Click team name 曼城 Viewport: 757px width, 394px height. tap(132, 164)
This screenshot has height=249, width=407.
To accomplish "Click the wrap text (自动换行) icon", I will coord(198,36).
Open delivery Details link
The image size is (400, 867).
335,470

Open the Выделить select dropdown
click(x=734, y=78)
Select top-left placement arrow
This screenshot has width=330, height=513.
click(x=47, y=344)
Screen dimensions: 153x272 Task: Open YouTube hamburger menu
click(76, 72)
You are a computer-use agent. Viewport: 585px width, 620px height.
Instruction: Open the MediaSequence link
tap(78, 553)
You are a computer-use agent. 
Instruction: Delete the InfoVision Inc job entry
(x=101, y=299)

___

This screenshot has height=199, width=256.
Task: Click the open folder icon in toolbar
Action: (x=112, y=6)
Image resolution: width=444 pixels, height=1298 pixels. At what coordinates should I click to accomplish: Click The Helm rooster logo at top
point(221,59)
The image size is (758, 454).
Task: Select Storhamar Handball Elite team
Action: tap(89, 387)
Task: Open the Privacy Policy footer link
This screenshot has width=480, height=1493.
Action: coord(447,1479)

___

Task to carry out
Format the rows as a Markdown table with the columns "Row" and "Line," starting with the row that contains "Click team name" and going on through the row that contains "click(x=47, y=344)", both included. Leave out blank rows.

The reply
| Row | Line |
|---|---|
| 1 | Click team name 曼城 Viewport: 757px width, 394px height. tap(132, 164) |
| 2 | This screenshot has height=249, width=407. |
| 3 | To accomplish "Click the wrap text (自动换行) icon", I will coord(198,36). |
| 4 | Open delivery Details link |
| 5 | The image size is (400, 867). |
| 6 | 335,470 |
| 7 | Open the Выделить select dropdown |
| 8 | click(x=734, y=78) |
| 9 | Select top-left placement arrow |
| 10 | This screenshot has width=330, height=513. |
| 11 | click(x=47, y=344) |